Start of Provided records
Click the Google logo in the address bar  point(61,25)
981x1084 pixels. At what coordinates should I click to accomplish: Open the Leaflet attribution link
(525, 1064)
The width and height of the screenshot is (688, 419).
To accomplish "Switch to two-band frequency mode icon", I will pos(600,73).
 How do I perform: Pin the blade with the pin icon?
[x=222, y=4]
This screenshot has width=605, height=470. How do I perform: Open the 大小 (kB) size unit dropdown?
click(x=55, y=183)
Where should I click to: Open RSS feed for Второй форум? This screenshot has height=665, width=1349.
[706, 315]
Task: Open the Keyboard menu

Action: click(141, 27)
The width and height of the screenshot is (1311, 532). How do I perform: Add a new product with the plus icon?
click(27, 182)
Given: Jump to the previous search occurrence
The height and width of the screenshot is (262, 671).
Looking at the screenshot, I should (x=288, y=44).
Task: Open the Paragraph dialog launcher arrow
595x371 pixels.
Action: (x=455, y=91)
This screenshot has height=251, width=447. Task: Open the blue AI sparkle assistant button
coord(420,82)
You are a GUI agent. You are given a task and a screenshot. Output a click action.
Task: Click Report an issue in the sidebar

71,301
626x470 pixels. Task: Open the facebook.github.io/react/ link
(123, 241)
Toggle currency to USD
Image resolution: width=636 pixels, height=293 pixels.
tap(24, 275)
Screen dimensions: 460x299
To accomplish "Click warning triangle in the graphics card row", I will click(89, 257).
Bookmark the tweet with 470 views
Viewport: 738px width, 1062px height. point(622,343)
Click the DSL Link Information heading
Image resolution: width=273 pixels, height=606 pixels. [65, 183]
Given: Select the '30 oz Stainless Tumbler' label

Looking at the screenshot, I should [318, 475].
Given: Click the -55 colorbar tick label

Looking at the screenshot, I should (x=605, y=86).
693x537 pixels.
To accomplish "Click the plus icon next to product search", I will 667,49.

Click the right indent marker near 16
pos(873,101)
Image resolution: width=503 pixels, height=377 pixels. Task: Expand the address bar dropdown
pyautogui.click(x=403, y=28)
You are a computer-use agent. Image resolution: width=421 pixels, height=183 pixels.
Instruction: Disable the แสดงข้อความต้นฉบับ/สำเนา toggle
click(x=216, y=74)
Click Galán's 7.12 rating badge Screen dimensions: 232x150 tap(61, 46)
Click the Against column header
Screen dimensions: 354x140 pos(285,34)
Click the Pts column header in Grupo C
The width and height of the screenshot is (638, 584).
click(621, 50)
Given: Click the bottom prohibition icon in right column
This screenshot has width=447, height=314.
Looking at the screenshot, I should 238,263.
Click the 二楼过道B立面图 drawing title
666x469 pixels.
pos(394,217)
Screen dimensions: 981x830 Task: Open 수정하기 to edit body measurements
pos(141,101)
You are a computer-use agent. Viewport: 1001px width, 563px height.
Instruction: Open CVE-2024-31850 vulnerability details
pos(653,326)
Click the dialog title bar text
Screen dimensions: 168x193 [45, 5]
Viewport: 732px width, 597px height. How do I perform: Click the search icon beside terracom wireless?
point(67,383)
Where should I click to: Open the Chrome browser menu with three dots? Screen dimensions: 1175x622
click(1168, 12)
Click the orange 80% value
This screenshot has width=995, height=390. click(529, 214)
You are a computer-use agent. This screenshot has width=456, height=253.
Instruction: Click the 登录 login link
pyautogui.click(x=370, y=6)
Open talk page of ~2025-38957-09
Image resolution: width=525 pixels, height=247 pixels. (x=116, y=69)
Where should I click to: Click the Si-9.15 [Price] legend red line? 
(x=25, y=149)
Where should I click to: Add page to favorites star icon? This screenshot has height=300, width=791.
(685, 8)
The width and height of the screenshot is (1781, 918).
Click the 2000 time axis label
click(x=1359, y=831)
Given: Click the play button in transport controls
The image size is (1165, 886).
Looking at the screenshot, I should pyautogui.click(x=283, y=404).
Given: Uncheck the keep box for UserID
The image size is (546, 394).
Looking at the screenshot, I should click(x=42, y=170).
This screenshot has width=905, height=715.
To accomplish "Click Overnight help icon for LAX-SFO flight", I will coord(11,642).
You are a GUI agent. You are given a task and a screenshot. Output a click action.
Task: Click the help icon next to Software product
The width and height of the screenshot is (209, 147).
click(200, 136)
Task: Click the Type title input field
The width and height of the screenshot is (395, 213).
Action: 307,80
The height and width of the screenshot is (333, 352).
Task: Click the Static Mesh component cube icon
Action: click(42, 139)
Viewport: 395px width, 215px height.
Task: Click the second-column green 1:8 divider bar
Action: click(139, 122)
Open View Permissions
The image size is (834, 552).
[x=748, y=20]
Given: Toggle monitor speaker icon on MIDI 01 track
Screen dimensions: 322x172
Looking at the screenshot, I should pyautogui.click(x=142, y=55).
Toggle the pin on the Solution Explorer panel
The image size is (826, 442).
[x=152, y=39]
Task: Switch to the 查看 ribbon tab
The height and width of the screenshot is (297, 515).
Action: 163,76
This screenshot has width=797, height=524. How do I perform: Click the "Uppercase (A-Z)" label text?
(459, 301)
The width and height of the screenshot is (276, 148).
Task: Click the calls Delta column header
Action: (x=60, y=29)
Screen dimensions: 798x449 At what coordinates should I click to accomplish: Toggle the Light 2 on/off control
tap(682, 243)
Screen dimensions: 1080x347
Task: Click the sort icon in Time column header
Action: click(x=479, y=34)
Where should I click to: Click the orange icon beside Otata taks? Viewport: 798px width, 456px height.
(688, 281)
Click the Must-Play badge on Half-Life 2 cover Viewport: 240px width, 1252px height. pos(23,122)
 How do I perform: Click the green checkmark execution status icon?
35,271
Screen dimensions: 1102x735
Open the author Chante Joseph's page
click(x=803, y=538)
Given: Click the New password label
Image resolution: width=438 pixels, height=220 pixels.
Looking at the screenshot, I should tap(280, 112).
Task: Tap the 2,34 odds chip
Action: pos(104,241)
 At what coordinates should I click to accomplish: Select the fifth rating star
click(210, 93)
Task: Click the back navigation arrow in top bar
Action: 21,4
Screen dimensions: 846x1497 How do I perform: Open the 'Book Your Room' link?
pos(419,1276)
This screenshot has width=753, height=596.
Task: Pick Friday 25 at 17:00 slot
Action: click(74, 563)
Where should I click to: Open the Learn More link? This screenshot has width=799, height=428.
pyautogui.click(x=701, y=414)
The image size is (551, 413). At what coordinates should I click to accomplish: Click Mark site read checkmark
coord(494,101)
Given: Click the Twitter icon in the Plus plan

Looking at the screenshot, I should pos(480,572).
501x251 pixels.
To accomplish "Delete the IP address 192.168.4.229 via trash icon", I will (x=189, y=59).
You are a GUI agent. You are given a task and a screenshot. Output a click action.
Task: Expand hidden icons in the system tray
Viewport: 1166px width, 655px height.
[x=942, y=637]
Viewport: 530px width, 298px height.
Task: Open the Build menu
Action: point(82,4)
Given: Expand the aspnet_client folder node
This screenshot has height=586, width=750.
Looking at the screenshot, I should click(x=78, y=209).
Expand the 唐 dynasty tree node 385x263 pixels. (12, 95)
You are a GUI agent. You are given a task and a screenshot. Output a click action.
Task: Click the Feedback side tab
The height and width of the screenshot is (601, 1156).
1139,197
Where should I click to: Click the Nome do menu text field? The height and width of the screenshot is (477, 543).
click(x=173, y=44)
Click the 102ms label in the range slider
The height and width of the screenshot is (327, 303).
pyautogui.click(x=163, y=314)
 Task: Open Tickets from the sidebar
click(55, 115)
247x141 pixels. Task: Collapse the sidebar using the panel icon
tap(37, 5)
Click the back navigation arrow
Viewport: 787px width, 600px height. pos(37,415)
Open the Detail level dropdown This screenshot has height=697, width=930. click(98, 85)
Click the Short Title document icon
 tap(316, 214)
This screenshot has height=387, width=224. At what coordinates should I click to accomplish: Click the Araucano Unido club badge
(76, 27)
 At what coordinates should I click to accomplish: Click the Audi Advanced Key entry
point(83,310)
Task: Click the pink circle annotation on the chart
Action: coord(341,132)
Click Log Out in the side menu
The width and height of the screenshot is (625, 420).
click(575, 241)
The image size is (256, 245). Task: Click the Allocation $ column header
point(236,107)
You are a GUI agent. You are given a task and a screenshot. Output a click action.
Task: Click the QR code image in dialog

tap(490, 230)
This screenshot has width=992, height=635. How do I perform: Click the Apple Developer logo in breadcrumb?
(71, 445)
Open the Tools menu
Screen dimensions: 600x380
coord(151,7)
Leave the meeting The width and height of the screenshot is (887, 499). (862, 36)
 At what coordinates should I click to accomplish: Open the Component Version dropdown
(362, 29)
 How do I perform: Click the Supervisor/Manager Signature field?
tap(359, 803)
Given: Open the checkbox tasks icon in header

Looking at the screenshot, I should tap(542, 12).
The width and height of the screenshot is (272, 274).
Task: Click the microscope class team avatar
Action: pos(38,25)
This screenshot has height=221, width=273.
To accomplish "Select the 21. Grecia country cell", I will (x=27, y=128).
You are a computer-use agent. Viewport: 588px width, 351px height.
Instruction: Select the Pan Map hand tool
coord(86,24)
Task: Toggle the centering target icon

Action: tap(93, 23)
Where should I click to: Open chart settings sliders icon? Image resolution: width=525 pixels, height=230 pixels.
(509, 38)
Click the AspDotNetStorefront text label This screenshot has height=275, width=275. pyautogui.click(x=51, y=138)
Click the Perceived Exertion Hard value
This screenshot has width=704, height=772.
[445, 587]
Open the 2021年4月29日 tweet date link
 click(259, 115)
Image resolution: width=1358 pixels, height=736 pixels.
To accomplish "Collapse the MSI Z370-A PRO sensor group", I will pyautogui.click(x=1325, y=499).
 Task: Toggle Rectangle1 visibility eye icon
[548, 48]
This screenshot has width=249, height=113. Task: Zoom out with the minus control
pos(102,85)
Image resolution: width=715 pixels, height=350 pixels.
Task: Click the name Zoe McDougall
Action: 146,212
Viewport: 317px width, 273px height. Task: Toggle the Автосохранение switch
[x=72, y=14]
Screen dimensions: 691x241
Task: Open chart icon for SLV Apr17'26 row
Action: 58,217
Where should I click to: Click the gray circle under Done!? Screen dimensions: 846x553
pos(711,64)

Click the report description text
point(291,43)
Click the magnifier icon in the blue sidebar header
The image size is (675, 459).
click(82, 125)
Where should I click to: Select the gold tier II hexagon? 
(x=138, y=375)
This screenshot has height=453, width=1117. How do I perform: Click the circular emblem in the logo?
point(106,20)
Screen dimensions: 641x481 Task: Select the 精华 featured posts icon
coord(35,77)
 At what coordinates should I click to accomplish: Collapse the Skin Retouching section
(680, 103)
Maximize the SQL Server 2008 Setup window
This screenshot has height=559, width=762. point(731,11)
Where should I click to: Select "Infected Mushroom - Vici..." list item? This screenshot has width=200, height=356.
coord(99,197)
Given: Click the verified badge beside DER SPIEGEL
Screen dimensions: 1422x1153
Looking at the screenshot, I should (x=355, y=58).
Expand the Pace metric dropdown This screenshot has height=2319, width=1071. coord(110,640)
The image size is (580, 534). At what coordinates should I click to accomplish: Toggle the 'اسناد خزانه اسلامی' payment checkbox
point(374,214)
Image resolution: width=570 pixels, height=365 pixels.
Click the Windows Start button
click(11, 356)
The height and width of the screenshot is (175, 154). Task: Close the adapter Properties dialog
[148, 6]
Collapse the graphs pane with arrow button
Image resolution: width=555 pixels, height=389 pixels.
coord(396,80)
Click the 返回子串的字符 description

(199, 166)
End of Provided records
About this task ▸ Lines from the start of the records through the one containing "Given: Jump to the previous search occurrence" are what should be retyped, exactly and in full, both ends included.

Worked solution ▸
Click the Google logo in the address bar  point(61,25)
981x1084 pixels. At what coordinates should I click to accomplish: Open the Leaflet attribution link
(525, 1064)
The width and height of the screenshot is (688, 419).
To accomplish "Switch to two-band frequency mode icon", I will pos(600,73).
 How do I perform: Pin the blade with the pin icon?
[x=222, y=4]
This screenshot has width=605, height=470. How do I perform: Open the 大小 (kB) size unit dropdown?
click(x=55, y=183)
Where should I click to: Open RSS feed for Второй форум? This screenshot has height=665, width=1349.
[706, 315]
Task: Open the Keyboard menu

Action: click(141, 27)
The width and height of the screenshot is (1311, 532). How do I perform: Add a new product with the plus icon?
click(27, 182)
Given: Jump to the previous search occurrence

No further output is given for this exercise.